A validation survey was conducted October 17-20, 2022, to determine compliance with the requirements of the 42 CFR Part 483, Subpart D Requirements for Emergency Preparedness in Psychiatric Residential Treatment Facilities. There were no deficiencies identified.



Plan of Correction:




Initial Comments:

A validation survey was conducted October 17-20, 2022, to determine the compliance with the requirements of 42 CFR Part 483, Subpart G Requirements for Psychiatric Residential Treatment Facilities. The census during the survey was 14 and the sample consisted of six individuals. One deficiency was identified.




Plan of Correction:




483.374(b) ELEMENT
FACILITY REPORTING

Name - Component - 00
Reporting of serious occurrences.
The facility must report each serious occurrence to both the State Medicaid agency and, unless prohibited by State law, the State designated Protection and Advocacy system.
Serious occurrences that must be reported include;
- a resident's death;
- a serious injury to a resident as defined in section §483.352 of this part; and
- a resident's suicide attempt.
(1) Staff must report any serious occurrence involving a resident to both the State Medicaid agency and the State designated Protection and Advocacy system by no later than close of business the next business day after a serious occurrence.
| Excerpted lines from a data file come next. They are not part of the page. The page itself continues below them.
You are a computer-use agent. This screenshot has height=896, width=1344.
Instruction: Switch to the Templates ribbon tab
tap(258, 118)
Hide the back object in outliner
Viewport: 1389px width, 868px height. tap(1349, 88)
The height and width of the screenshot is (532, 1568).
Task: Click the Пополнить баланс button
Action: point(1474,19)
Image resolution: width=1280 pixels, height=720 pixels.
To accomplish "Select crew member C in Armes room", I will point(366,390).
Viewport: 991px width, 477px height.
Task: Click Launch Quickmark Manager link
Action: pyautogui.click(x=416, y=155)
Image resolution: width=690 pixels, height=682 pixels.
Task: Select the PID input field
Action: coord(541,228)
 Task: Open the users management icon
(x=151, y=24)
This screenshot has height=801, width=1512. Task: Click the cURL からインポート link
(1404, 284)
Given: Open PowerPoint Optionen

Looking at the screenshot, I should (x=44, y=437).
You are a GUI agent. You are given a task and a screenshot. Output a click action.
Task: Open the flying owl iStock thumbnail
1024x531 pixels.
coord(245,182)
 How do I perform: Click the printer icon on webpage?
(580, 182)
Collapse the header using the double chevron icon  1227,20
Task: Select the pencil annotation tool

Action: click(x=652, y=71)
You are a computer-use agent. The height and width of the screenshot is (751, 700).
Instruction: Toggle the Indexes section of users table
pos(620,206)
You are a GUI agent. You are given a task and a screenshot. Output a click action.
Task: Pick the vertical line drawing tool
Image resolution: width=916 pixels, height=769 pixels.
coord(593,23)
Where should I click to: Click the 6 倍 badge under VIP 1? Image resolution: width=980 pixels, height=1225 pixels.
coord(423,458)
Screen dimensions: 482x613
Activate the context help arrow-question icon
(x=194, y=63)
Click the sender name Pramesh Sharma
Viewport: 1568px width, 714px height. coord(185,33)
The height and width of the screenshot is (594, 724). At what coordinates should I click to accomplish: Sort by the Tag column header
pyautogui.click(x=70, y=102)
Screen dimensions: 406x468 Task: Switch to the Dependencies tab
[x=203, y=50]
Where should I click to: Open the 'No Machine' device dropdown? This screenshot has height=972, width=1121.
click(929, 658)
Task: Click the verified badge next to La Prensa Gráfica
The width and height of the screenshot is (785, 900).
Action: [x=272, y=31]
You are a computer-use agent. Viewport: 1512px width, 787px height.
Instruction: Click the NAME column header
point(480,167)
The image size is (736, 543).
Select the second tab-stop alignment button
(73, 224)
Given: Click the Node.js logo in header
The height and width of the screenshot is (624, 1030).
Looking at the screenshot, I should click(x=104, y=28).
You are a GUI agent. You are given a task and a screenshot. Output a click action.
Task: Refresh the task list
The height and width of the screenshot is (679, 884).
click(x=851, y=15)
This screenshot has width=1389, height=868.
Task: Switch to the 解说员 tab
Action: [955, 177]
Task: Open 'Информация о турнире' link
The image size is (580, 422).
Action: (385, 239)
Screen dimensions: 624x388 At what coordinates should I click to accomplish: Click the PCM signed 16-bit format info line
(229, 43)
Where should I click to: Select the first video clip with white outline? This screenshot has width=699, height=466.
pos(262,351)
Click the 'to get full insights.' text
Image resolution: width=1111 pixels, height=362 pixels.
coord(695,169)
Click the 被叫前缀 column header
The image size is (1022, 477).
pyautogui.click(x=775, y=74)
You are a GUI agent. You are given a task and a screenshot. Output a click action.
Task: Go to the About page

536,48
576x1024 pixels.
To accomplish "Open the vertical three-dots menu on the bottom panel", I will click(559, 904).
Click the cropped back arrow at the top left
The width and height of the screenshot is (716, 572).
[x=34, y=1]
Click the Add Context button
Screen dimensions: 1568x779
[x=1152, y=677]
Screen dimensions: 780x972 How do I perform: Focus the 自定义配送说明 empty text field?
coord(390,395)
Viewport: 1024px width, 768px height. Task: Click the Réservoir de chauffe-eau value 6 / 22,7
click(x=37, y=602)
The report must include
- the name of the resident involved in the serious occurrence,
- a description of the occurrence and,
- the name, street address, and telephone number of the facility.



Observations:

Based on documentation review and staff interview, it was determined that the facility failed to report a serious occurrence to the state Medicaid agency (SMA) by the close of business the next business day. This was noted for the only individual in the sample who attempted to commit suicide (Individual #1).
The findings included:
A) The facility's incident reports for the past year were reviewed on October 17, 2022. This review revealed that on May 30, 2022, Individual #1 had attempted suicide by "taking 10 Ibuprofen [pills] with the intention to kill herself" while on a therapeutic leave. This individual was discharged from the hospital and returned to the facility. There was no evidence that the SMA was notified of this serious occurrence.
B) The facility's policy for "Recordable/Reportable Incident" revised February 23, 2022, was reviewed. This review revealed that "a physical act by a youth/young adult to commit suicide" was a reportable incident.
C) The director of residential services (DRS) was interviewed on October 17, 2022, at 2:25 PM. The DRS confirmed that Individual #1's attempt to commit suicide was not reported to the SMA by the close of business the next business day.








Plan of Correction:

On 10/17/22, an email was sent by the VP of Clinical and Residential Programs to all Residential Supervisors reminding them of the expectation that all reporting of serious occurrences needed to be faxed to the state Medicaid agency. On 10/18/22, VP of Clinical and Residential Programs sent out a re-training log to all the Residential Supervisors who would be faxing documentation outside of business hours providing training on the reporting of serious occurrences being faxed to the state Medicaid agency. All Residential Supervisors turned these logs in by 10/24/22. On 10/24/22, an email was sent by the VP of Clinical and Residential Programs to all Residential Supervisors that moving forward, an email is to be sent to the VP of Residential and Clinical Programs informing them that the report of serious occurrence was faxed to the state Medicaid agency. This information was also reviewed with the MHW Supervisors and Program Managers on 10/25/22 during the Supervisor meeting. The Residential Supervisors were sent a coaching log to train them regarding the regulation for reporting serious occurrences to the state Medicaid agency in the regulated timeframe on 10/27/22. In addition, any future reports of serious occurrences will be scanned and sent to the VP of Clinical and Residential Programs, who will monitor the deficient practice until 4/24/23 to ensure that they were faxed to the state Medicaid agency. If additional deficient practice continues, then additional training will occur after first occurrence. Additional deficient practice after that may result in further disciplinary action.